So we're trying to map these things down into a small set but we could get unlucky in our mapping, particularly if we map enough of these guys. They're not going to fit.
So when a record -- -- to be inserted maps to an already occupied slot -- -- a collision occurs.
OK. So looks like this method's no good. But no, there's a pretty simple thing we can do. What should we do when two things map to the same slot? If we want to represent the whole set, but you can't lose any data, can't treat it like a cache. In a cache what you do is it uses a hashing scheme, but in a cache, you just kick it out because you don't care about representing a set precisely. But in a hash table you're programming, you often want to make sure that the values you have are exactly the values in the sets so you can tell whether something belongs to the set or not.
So what's a good strategy here? Yeah.
Create a list for each slot and just put all the elements that hash to the same slot into the list.
And that's called resolving collisions by chaining.
And the idea is to link records in the same slot -- -- into a list. So for example, imagine this is my hash table and this for example is slot i.
I may have several things that are, so I'm going to put the key value -- -- have several things that may have been inserted into this table that are elements of S. And what I'll do is just link them together. OK, so nil pointer here.
And this is the satellite data and these are the keys.
So if they're all linked together in slot i, then the hash function applied to 49 has got to be equal to the hash function of 86 is equal to the hash function of 52, which equals what?

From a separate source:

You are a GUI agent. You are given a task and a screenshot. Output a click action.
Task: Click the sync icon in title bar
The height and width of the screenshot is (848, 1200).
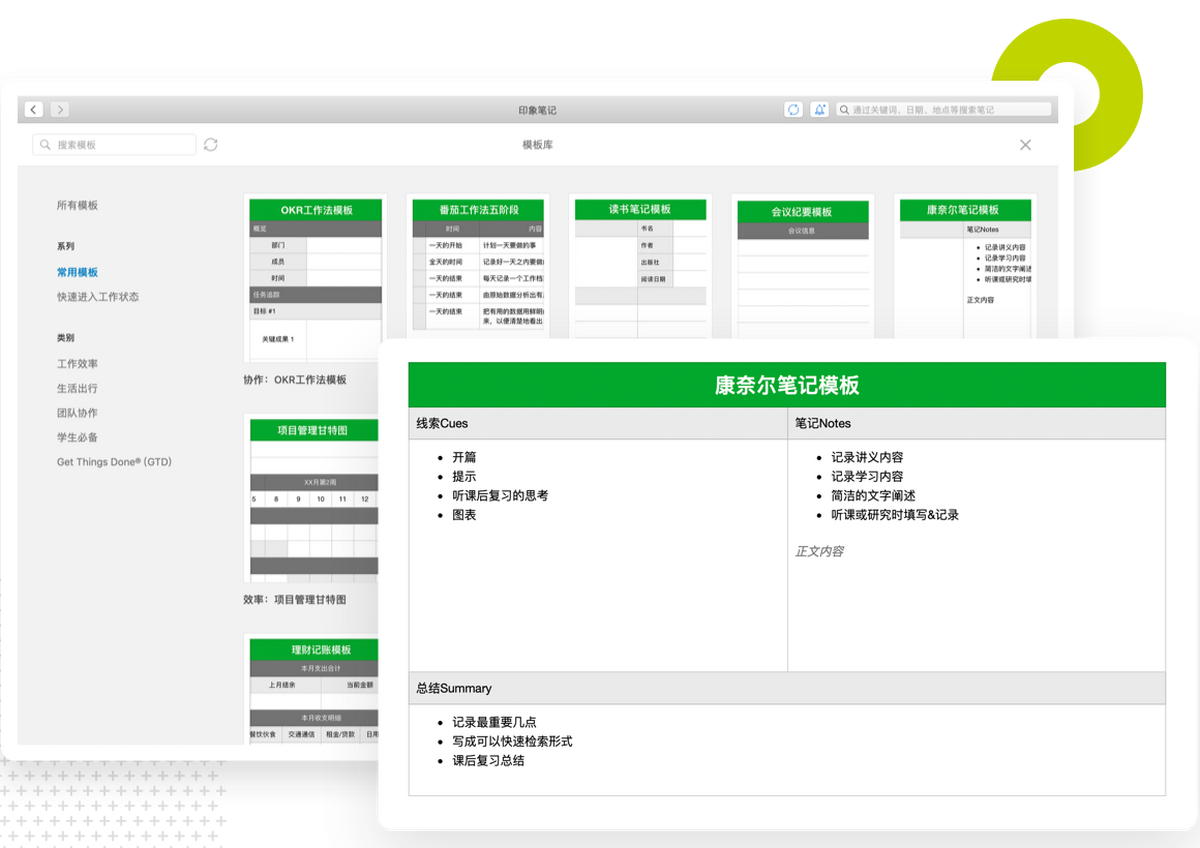point(793,110)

There's only one thing I haven't.
Even if you don't understand it, your quizmanship should tell you. He didn't mention i.
That's equal to i. So the point is when I hash 49, the hash of 49 produces me some index in the table, say i, and everything that hashes to that same location is linked together into a list OK.
Every record. Any questions about what the mechanics of this. I hope that most of you have seen this, seen hashing, basic hashing in 6.001, right? They teach it in?
They used to teach it 6.001. Yeah.
OK. Some people are saying maybe.
They used to teach it. Good.
So let's analyze this strategy. The analysis.
We'll first do worst case.
So what happens in the worst case?
With hashing? Yeah, raise your hand so that I could call on you. Yeah.
Yeah, all hash keys, well all, all the keys in S.
I happen to pick a set S where my hash function happens to map them all to the same value. That would be bad.
So every key hashes to the same slot.
And so, therefore if that happens, then what I've essentially built is a fancy linked list for keeping this data structure. All this stuff with the tables, the hashing, etc., irrelevant.
All that matters is that I have a long linked list.
And then how long does an access take?
How long does it take me to insert something or well, more importantly, to search for something.
Find out whether something's in there.
In the worst case. Yeah, it takes order n time.
Because they're all just a link, we just have a linked list. So access takes data n time if as we assume the size of S is equal to n.
So from a worst case point of view, this doesn't look so attractive. And we will see data structures that in worst case do very well for this problem.
But they don't do as good as the average case of hashing.
So let's analyze the average case.
In order to analyze the average case, I have to, whenever you have averages, whenever you have probability, you have to state your assumptions.
You have to say what is the assumption about the behavior of the system. And it's very hard to do that because you don't know necessarily what the hash function is. Well, let's imagine an ideal hash function. What should an ideal hash function do?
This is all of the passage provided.